Data excerpts:
────────

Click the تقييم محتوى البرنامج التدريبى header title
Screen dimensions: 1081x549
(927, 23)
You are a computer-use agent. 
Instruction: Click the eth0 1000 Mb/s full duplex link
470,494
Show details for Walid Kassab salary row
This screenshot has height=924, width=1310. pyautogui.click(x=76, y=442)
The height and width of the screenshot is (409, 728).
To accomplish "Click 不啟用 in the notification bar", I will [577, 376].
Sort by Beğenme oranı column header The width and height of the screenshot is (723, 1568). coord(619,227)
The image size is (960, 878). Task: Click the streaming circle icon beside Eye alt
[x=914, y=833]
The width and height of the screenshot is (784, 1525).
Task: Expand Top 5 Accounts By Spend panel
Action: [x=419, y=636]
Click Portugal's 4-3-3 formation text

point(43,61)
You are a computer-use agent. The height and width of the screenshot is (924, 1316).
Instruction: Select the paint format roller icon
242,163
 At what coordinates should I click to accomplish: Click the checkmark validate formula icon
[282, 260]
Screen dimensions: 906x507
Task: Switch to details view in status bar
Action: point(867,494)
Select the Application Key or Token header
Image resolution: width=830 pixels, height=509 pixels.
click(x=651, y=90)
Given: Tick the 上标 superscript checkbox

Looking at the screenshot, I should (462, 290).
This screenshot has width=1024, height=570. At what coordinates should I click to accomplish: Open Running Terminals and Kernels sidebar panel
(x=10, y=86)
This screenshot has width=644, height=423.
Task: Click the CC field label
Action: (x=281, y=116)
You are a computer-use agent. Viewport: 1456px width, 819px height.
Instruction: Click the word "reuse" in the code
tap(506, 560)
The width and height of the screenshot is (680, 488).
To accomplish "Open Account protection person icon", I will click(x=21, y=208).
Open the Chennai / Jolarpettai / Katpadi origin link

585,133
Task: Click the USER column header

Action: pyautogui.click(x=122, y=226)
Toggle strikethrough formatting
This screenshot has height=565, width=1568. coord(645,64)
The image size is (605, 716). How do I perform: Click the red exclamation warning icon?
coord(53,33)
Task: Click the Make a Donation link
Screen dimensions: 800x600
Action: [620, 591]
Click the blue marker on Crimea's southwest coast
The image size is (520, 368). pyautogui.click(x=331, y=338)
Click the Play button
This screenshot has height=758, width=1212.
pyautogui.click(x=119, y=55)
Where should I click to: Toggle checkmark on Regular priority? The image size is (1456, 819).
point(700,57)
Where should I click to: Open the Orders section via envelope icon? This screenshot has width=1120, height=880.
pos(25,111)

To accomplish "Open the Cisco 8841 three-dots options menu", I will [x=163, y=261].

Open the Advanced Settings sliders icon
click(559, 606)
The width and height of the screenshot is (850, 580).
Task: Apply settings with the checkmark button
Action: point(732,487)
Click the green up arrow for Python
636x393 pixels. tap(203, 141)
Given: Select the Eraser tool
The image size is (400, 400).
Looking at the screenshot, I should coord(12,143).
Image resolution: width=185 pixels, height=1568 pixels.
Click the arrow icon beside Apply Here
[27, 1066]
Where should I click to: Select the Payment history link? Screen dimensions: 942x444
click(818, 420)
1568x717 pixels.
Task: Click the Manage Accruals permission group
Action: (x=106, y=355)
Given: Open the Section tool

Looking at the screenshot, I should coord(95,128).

────────

_What is required:_ For the word "computer", how many lines in the records above contain it? Answer with the number and nothing else.

_Response area:_ 3